● Task description:
Beginning with the line that holds "Given: Open SERP" and ending with the last line of the entries below, copy every line exactly and nothing else, with the pictures left out.

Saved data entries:
- Opening Delimiter -

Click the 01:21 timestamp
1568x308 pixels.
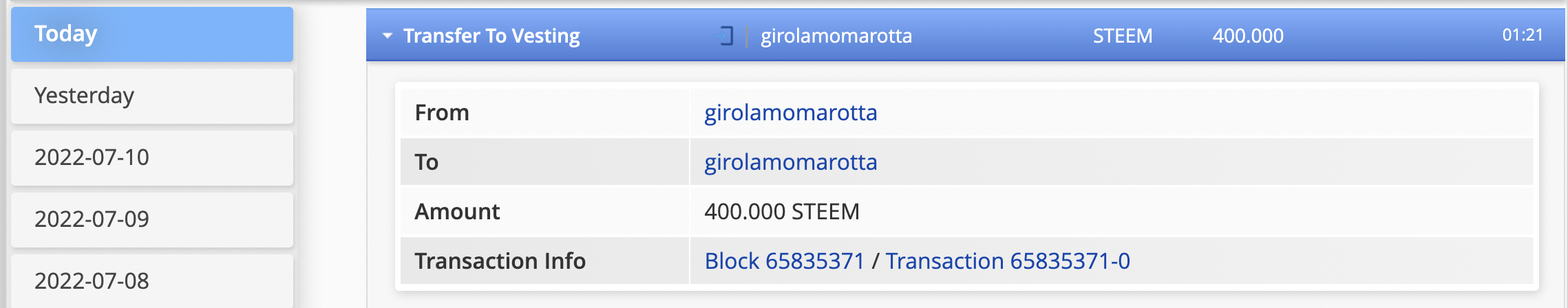pyautogui.click(x=1522, y=35)
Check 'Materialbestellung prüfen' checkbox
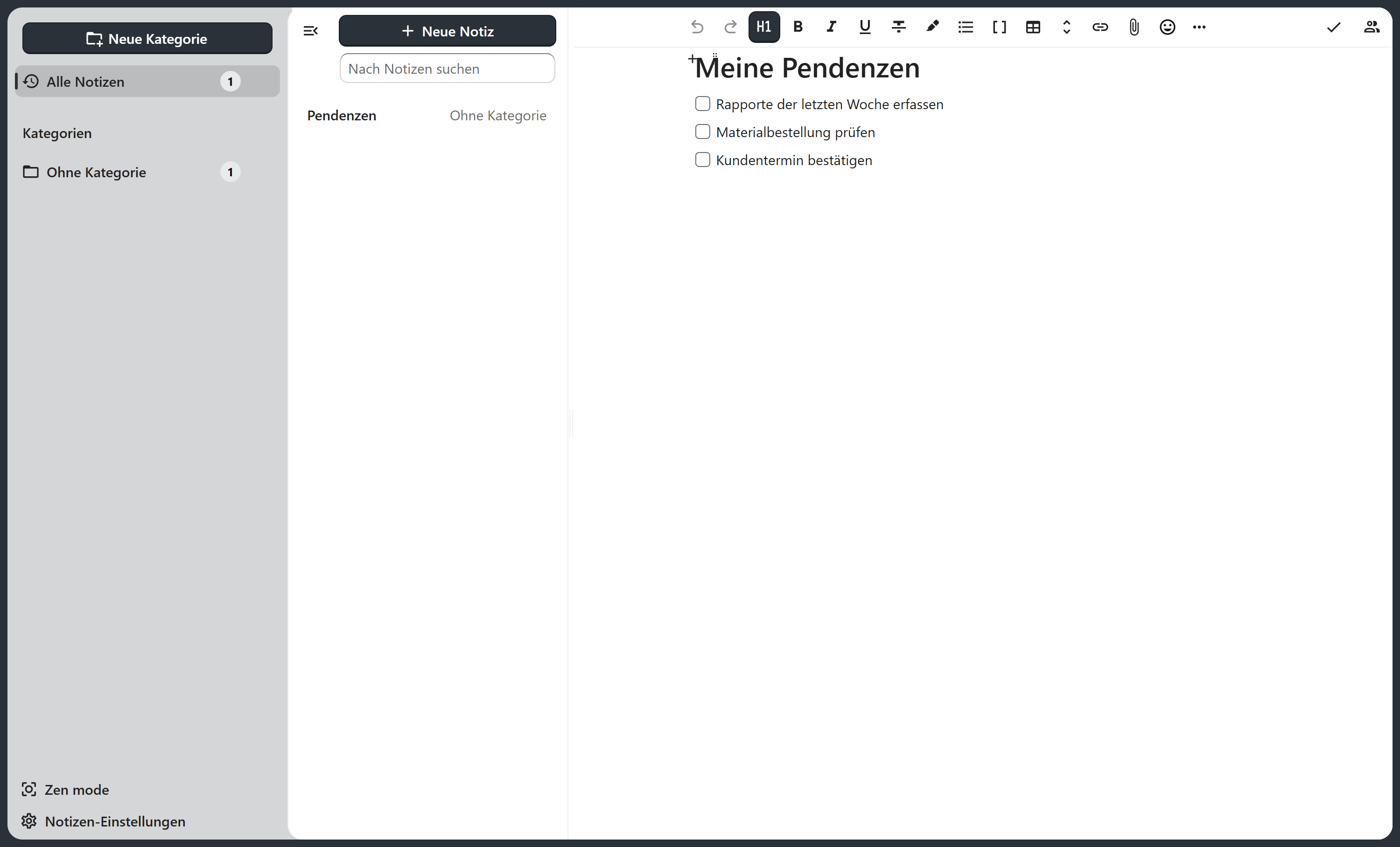1400x847 pixels. point(703,132)
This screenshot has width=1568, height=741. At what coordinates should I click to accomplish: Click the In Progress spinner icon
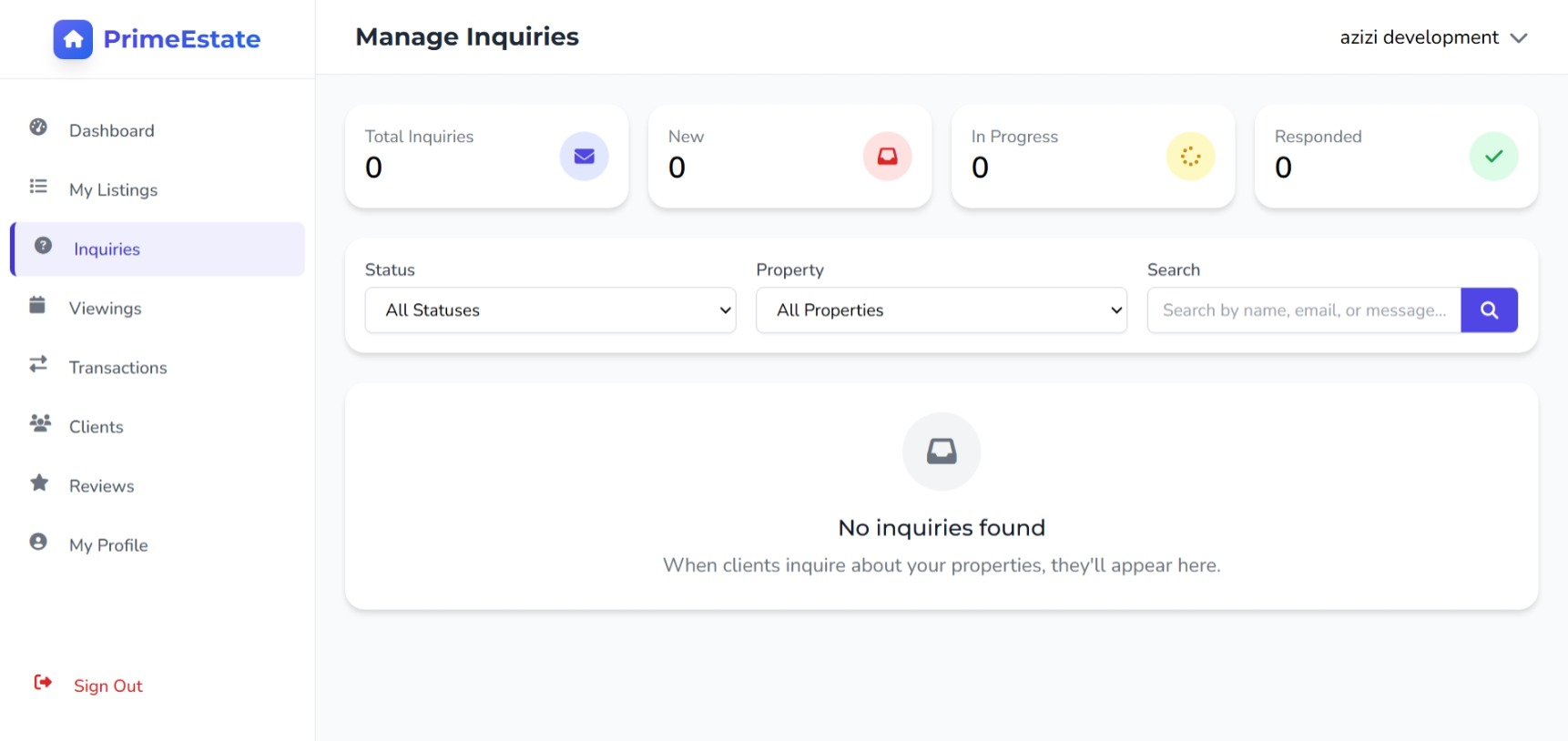click(1190, 157)
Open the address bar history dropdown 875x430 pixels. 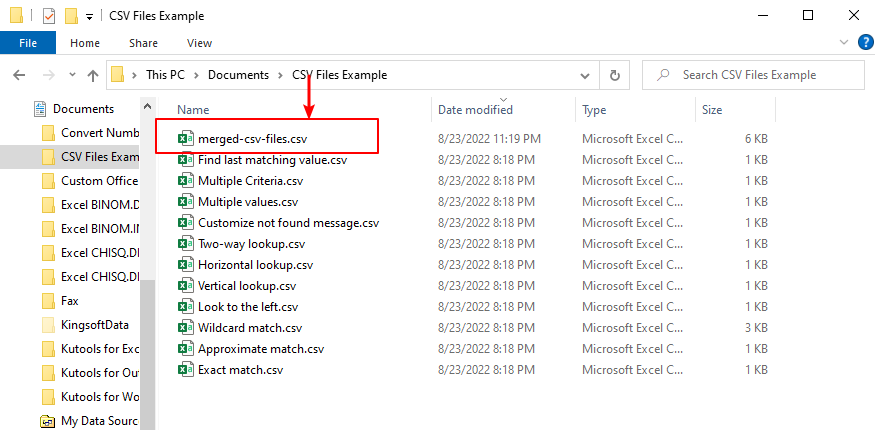[585, 75]
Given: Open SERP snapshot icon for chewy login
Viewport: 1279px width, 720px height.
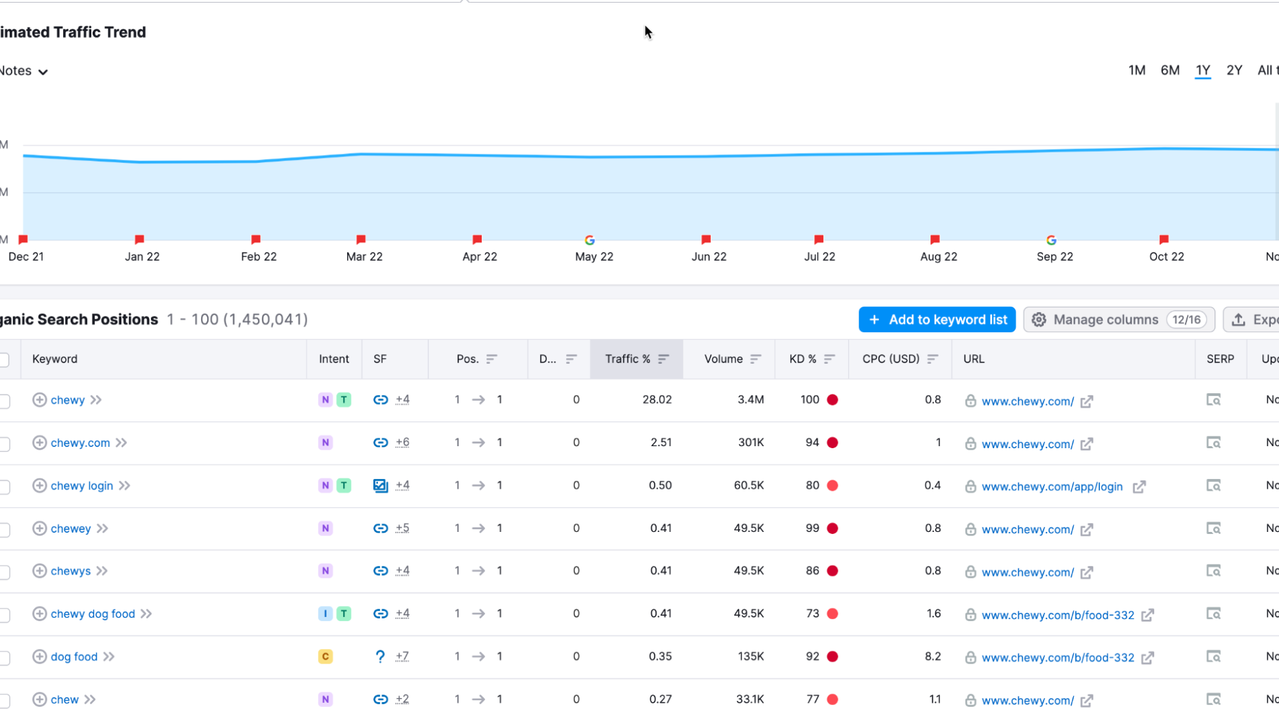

- Closing Delimiter -

● Answer:
Given: Open SERP snapshot icon for chewy login
Viewport: 1279px width, 720px height.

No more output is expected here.